While senior academics sometimes exercise their power against critics who threaten the patronage of outside groups, special vehemence is reserved for critics of the senior academics themselves. Such critics are few, since during the years of student apprenticeship and early posts, most budding academics thoroughly imbibe the intellectual orthodoxy and the niceties of academic behaviour, which means restricting criticisms to scholarly style and forums. Speaking to the press on controversial issues usually is not seen as quite proper, except for senior figures.

Back to the Green Paper. It is proposed that institutions develop educational profiles, which are to include "the institution's contribution to national priorities identified by the Commonwealth". Institutions will have to compete for a fraction of their grant on the basis of their capacity to "respond to specified Commonwealth objectives in teaching and research".

What then of the dissident who does teaching, carries out research or makes public statements which threaten the current "specified Commonwealth objectives"? A likely possibility is that senior academics in the dissident's institution will not be pleased, since the institution's bid for a larger slice of the grant cake may appear to be at risk. The likelihood of attacks on dissent will be increased, and this is likely to deter academics from speaking out on the most crucial issues.

The amalgamations proposed in the Green Paper will increase the degree of hierarchy within institutions. As the sway of senior academics increases, so does the threat to academic freedom.

Who decides what is in the national interest? The Green Paper assumes that the Government decides. It is reasonable to assume that any government will make sure that the 'national interest' turns out to be as similar as possible to the Government's interest.

Neither Dawkins nor the Labor Party were elected to office because of their stand on higher education. The government bureaucrats who wrote the Green Paper and who would be involved in developing "Commonwealth objectives in teaching and research" have no special claim to represent the 'national interest' either.

It is desirable that a wide cross-section of the community be involved in helping define priorities for higher education. This would include parents, trade unionists, pensioners, youth, the disabled, Aborigines and many others. Collectively, people from a range of these categories are likely to be able defenders of academic freedom, since what is seen as 'critical research and teaching' is so often of special value to them.

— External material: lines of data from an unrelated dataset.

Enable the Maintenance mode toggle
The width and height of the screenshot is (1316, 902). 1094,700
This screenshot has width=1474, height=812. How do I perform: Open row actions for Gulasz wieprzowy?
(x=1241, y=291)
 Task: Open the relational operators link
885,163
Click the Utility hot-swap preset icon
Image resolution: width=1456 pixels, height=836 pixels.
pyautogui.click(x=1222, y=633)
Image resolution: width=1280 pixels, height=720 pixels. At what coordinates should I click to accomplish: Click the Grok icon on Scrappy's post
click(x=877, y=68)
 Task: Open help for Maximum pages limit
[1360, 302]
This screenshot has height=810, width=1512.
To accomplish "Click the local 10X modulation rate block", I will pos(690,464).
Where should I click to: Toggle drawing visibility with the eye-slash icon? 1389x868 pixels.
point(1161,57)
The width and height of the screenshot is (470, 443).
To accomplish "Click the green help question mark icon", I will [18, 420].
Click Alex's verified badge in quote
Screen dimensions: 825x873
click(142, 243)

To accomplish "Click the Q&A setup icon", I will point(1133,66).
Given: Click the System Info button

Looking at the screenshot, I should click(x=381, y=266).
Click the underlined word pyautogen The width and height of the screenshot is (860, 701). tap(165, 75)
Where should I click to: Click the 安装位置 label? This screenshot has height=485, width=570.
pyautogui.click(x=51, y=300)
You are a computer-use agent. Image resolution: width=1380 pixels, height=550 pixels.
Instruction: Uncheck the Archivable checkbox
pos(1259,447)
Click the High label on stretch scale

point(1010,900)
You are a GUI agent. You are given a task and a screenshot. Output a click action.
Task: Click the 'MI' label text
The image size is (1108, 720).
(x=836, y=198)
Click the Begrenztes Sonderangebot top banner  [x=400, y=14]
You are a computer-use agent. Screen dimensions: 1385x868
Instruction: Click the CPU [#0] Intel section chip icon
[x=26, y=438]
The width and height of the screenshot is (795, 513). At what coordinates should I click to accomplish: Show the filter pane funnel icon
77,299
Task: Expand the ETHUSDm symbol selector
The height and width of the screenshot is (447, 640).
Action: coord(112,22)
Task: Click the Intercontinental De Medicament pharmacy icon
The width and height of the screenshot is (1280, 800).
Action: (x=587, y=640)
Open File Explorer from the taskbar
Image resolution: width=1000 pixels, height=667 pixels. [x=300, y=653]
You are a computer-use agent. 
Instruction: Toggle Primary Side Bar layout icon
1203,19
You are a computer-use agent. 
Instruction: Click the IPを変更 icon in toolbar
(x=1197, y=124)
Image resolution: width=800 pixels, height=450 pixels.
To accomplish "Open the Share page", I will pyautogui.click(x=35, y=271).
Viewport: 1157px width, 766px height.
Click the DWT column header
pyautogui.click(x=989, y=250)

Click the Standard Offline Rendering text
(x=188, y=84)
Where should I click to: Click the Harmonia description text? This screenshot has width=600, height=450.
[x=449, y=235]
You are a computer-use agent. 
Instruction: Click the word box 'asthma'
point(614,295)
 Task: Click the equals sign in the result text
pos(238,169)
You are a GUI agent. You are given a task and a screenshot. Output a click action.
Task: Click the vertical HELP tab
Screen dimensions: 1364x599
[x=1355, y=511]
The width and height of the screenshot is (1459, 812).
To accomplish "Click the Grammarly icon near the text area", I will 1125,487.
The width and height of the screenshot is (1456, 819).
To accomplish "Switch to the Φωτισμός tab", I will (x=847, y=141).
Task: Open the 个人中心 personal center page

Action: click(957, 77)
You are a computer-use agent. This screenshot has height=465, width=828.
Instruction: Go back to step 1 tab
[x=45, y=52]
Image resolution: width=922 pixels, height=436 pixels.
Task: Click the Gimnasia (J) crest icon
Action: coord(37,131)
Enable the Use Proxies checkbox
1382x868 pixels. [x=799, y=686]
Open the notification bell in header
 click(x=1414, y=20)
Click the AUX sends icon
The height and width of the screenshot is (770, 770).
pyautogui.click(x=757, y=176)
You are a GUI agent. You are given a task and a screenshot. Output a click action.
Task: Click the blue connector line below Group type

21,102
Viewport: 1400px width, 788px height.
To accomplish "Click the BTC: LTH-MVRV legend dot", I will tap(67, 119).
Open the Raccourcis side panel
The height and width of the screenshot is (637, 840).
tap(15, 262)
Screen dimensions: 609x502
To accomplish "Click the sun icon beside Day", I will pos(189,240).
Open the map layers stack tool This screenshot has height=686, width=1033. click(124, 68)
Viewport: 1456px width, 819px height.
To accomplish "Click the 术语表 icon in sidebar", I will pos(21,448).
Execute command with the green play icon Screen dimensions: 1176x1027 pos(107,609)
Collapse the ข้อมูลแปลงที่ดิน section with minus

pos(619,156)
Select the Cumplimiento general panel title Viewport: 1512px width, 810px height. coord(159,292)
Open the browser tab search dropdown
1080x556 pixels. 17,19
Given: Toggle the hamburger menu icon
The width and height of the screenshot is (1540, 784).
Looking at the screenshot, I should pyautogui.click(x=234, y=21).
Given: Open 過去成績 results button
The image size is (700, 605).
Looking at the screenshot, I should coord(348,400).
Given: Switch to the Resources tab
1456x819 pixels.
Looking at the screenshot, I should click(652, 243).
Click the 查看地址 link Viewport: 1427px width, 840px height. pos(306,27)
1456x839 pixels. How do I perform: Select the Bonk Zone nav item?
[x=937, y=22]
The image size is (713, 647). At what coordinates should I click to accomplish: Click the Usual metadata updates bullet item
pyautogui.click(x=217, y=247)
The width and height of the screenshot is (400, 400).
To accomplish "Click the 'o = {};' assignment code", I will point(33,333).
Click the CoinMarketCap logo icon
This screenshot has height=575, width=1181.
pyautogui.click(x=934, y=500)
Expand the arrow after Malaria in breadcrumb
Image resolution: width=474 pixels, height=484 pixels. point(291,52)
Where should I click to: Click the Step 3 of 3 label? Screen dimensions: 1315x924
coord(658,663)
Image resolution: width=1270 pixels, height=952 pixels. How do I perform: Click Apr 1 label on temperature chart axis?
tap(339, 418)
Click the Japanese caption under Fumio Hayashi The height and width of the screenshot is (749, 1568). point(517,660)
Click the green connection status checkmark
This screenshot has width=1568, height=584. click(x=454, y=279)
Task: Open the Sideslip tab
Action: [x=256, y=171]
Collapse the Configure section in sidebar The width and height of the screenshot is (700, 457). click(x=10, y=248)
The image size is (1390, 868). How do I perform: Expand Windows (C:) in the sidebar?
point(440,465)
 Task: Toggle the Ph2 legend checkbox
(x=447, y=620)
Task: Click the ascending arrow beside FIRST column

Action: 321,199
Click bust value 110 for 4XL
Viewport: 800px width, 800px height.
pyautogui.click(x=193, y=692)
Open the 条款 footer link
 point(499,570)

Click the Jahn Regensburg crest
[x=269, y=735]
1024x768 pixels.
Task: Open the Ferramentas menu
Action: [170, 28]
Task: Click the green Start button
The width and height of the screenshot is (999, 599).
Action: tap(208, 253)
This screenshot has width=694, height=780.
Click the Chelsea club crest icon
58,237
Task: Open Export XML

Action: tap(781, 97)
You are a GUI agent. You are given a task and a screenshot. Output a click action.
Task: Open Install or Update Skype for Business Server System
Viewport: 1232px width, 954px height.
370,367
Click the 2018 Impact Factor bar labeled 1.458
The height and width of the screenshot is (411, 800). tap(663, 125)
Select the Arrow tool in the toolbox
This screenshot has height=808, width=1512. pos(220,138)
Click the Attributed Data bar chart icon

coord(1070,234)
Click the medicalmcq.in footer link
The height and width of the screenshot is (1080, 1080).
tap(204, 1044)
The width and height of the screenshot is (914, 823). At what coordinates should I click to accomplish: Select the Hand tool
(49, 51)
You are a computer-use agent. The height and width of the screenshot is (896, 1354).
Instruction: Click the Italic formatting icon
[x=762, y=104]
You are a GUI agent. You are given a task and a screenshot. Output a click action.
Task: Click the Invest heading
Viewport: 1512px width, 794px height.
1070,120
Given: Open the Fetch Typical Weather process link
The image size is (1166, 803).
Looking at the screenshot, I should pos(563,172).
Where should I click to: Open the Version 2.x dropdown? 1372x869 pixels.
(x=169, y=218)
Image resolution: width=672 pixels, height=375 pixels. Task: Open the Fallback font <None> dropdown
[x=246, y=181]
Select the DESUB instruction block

The present Government is hardly an attractive model for a defender of intellectual freedom. The Labor Party, like most political parties, is intolerant, and often abusive, of internal dissent. The Commonwealth public service, like most large bureaucracies, cultivates conformity and timidity. 'Freedom of information', brought in against enormous opposition, continues to be frustrated in practice.

Even more importantly, increased direct government control over higher education opens the gate to abuse by some future government which is less scrupulous than the present one. New governments are not noted for renouncing expanded powers introduced by their predecessors.

The Nazification of German universities in the 1930s provides some valuable lessons. One of the first things done by the Nazis was to move to centralised national control over educational institutions, and to appoint Nazis to key administrative posts. A sorry part of the story is the lack of resistance by the German academic community, who preferred 'prudential acquiescence' (Joseph Haberer, Politics and the Community of Science) to principled opposition. On the other hand, in recent decades universities (especially students) have been at the forefront of opposition to repressive military regimes around the world.

Australian academics need to make extra exertions to protect academic freedom in the present climate. The best way to do this is to exercise that alleged freedom, and to work to extend it to everyone in society.

Dr Brian Martin is lecturer in the Department of Science and Technology Studies, University of Wollongong.